- Born: 9 March 1990 (age 36) Shanghai, China
- Other names: Leni Lan, Crazybarby, Lan Xin Yan, ЛаньЯнь
- Occupations: Actress; singer; businesswoman;
- Years active: 2003–present

Chinese name
- Traditional Chinese: 藍心妍
- Simplified Chinese: 蓝心妍

Standard Mandarin
- Hanyu Pinyin: Lán Xin Yàn

= Lan Yan =

Chinese actress, pop singer, and model

Lan Yan (蓝心妍, original Chinese name: 蓝燕; English: Leni Lan; born 9 March 1990), also known by her stage name, Crazybarby, is a Chinese actress, pop singer, and model, based in Hong Kong.

== Early life ==
Lan was born in Shanghai before moving to Hong Kong at the age of 18. She designed her stage name "Crazybarby" by combining her legal given name, "Crazy", and her family-given nickname, "Barby".

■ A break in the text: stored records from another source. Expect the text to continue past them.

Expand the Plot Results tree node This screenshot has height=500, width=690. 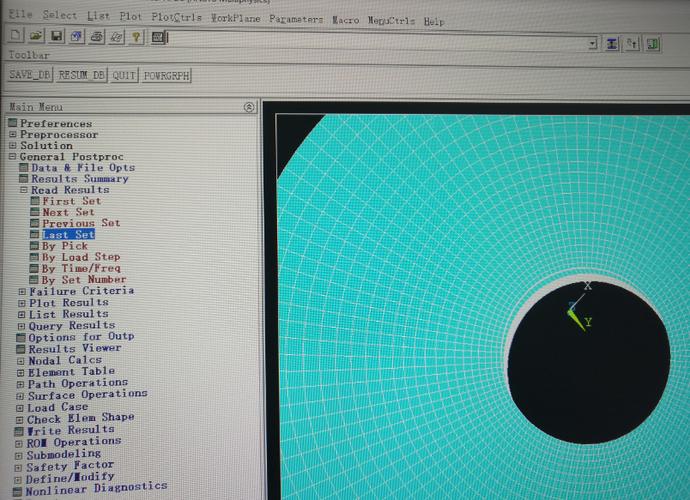pyautogui.click(x=23, y=303)
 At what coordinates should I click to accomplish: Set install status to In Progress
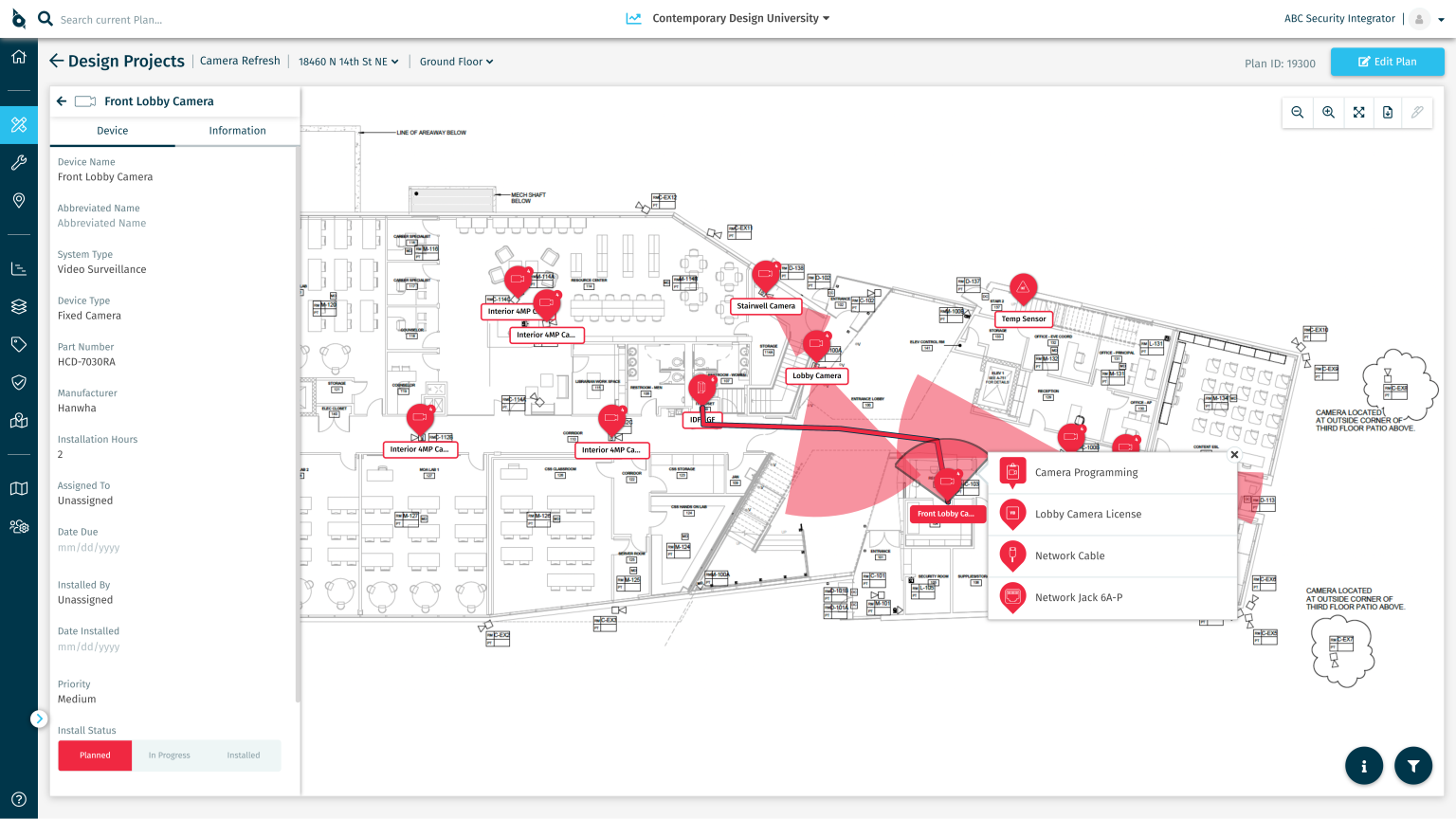[x=169, y=755]
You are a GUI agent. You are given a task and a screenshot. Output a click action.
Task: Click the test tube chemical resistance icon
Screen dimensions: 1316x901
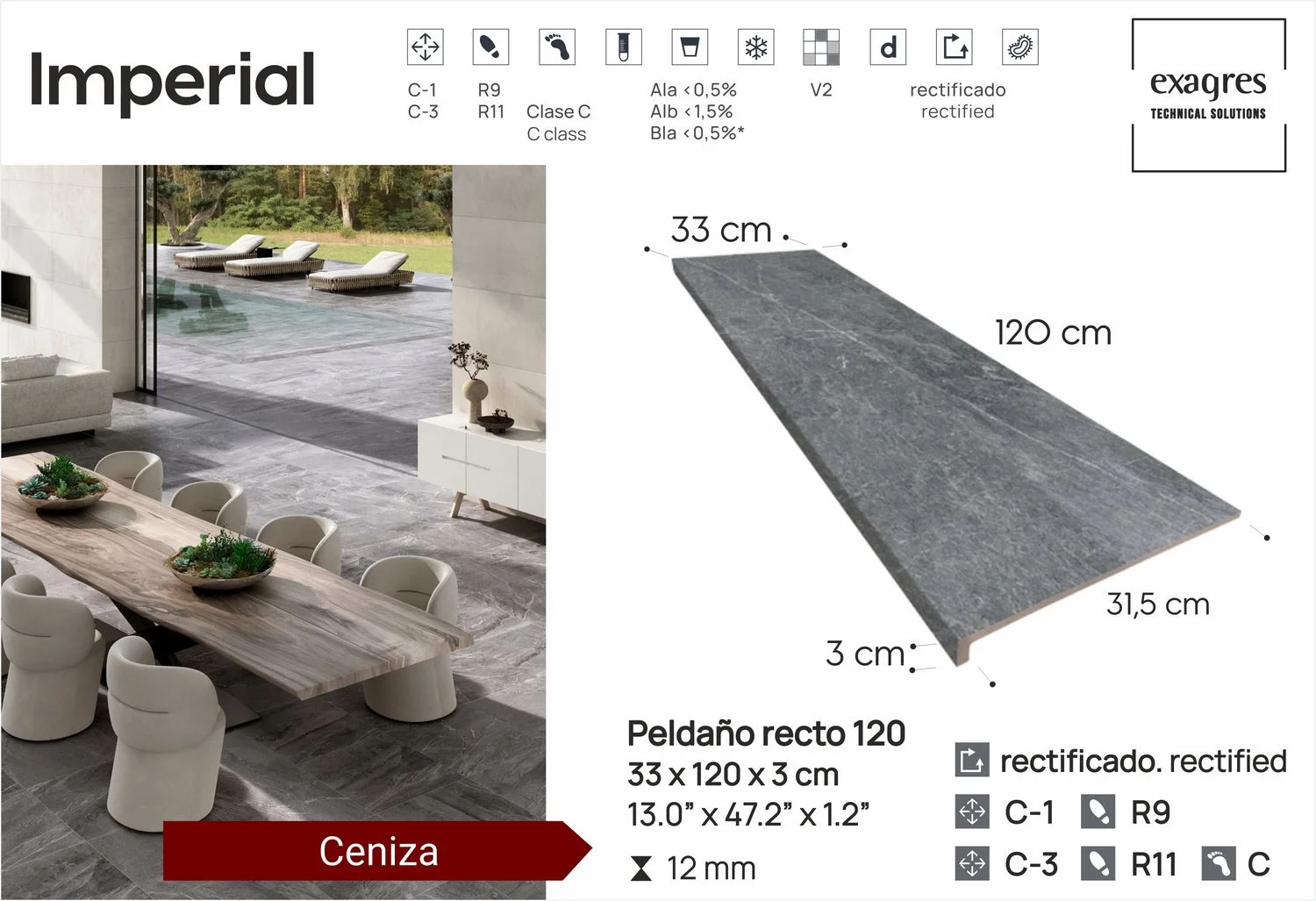coord(623,47)
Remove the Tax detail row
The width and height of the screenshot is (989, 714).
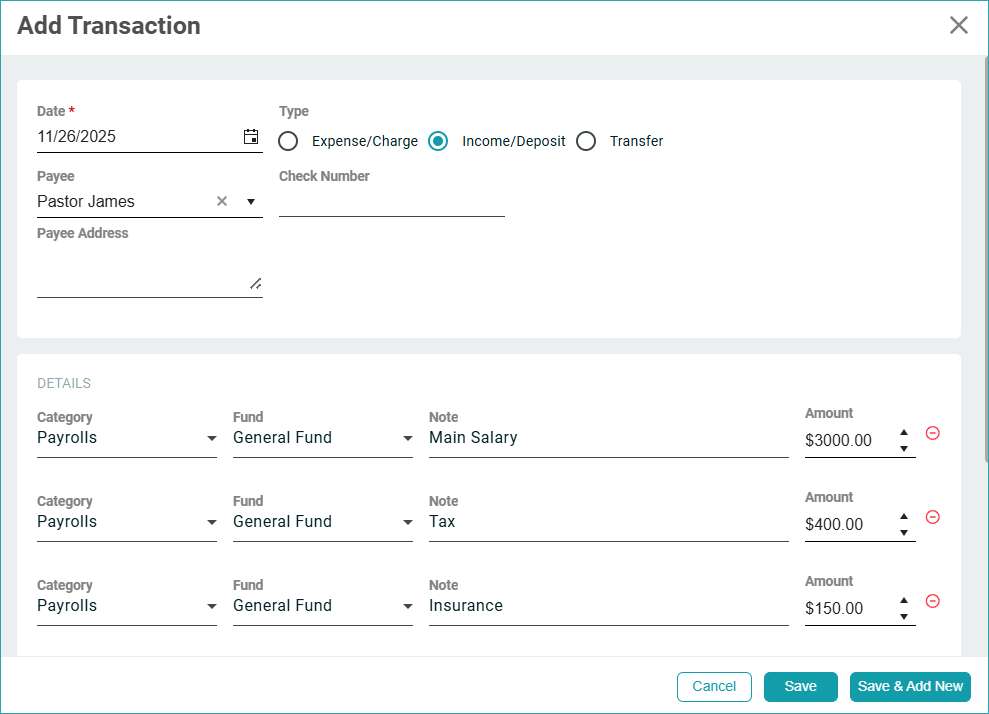[932, 517]
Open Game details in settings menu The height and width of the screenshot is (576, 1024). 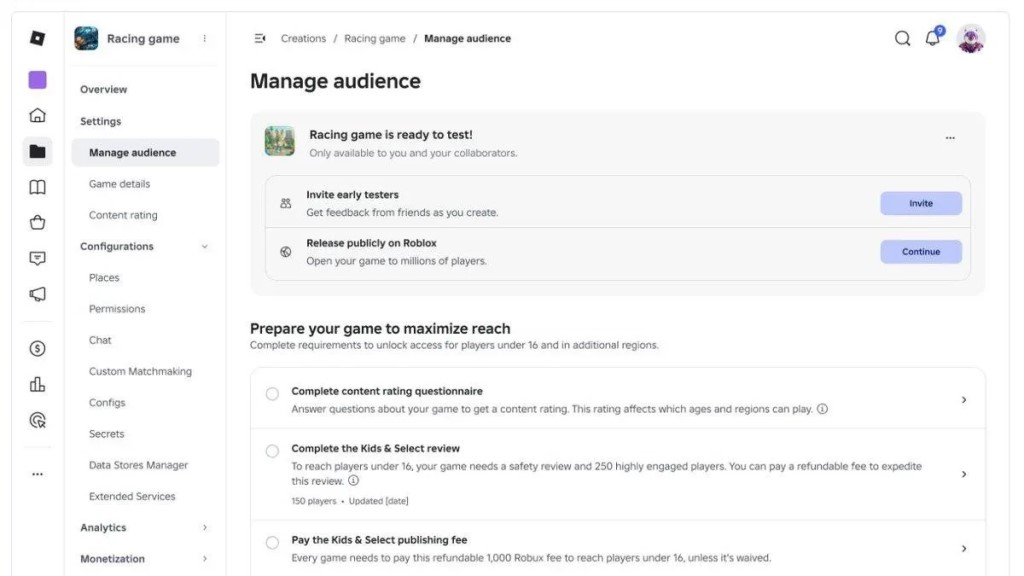[120, 184]
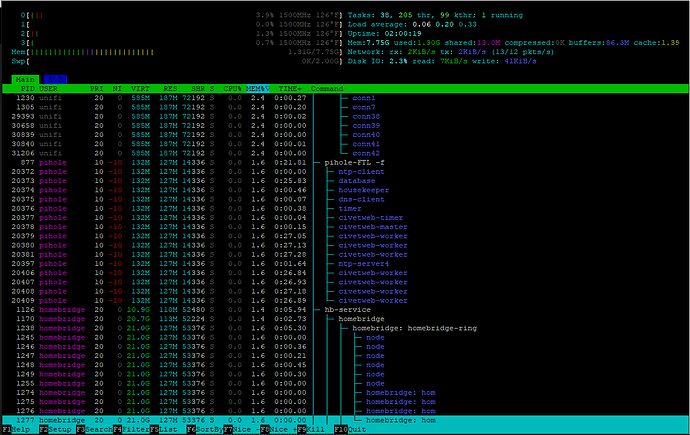690x435 pixels.
Task: Switch to the I/O tab
Action: click(54, 78)
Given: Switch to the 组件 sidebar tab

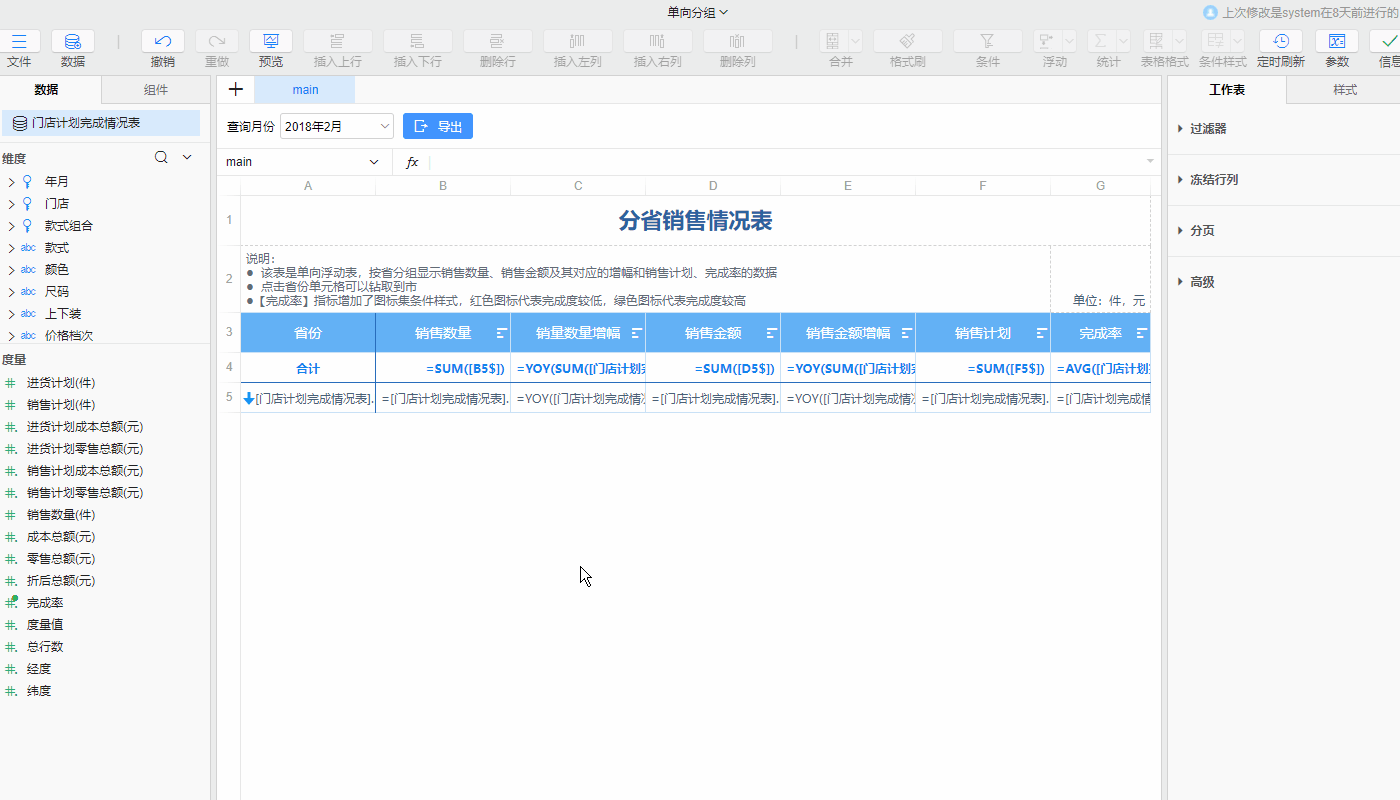Looking at the screenshot, I should coord(156,89).
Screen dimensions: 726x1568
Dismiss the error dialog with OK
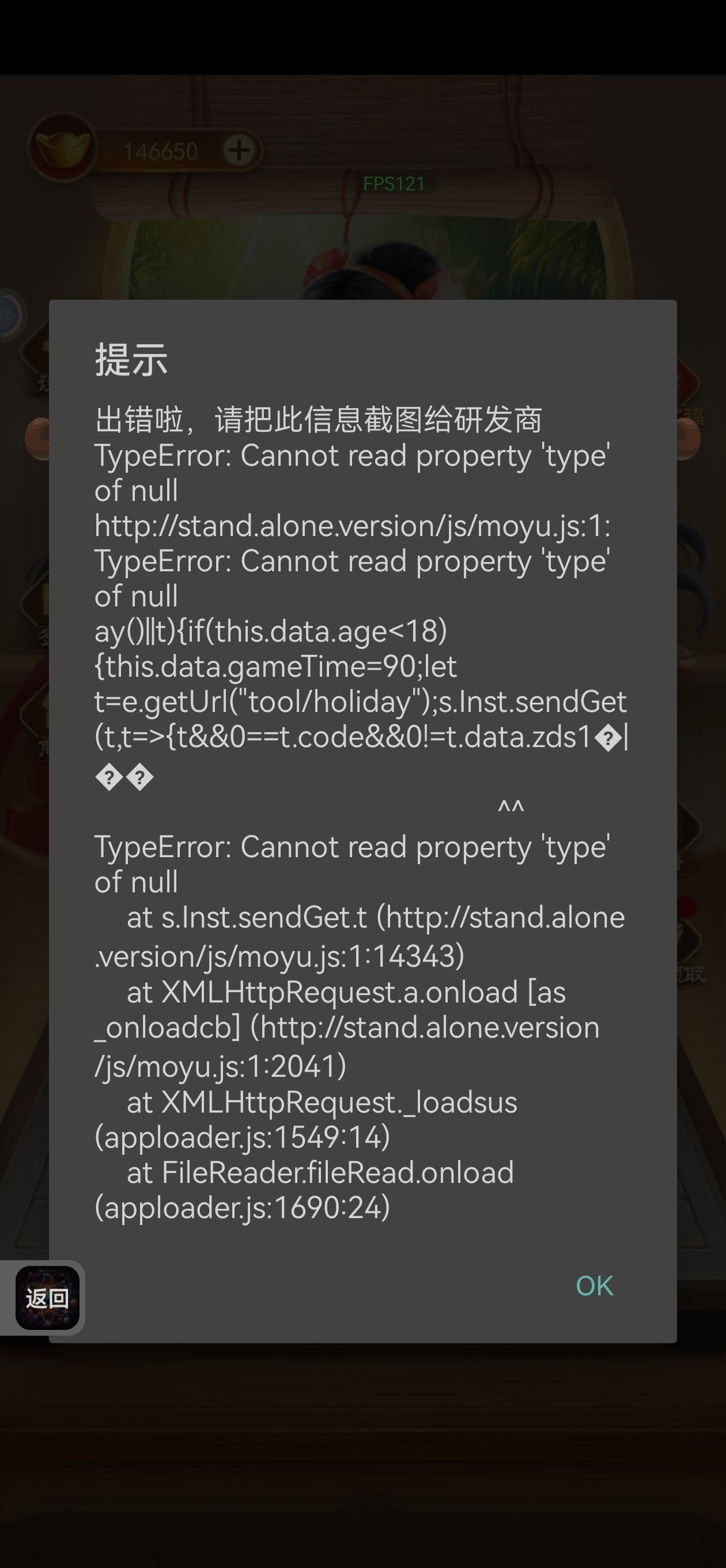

She graduated from the Acting Department of the Shanghai Theatre Academy and the Hong Kong Academy for Performing Arts.

== Career ==
In 2005, Lan played her first starring role in the romance movie Everlasting Regret, directed by Stanley Kwan. In 2006, she starred in the Russian romance movie Potseluy babochki (Kiss of a Butterfly), which beat Pirates of the Caribbean: Dead Man's Chest at the Russian box office and became the highest grossing domestic film and second-highest-grossing film of that year. She was nominated for the Russian Film Festival Rookie of the Year Award and became the first actress of Chinese descent to become famous in the Russian film industry.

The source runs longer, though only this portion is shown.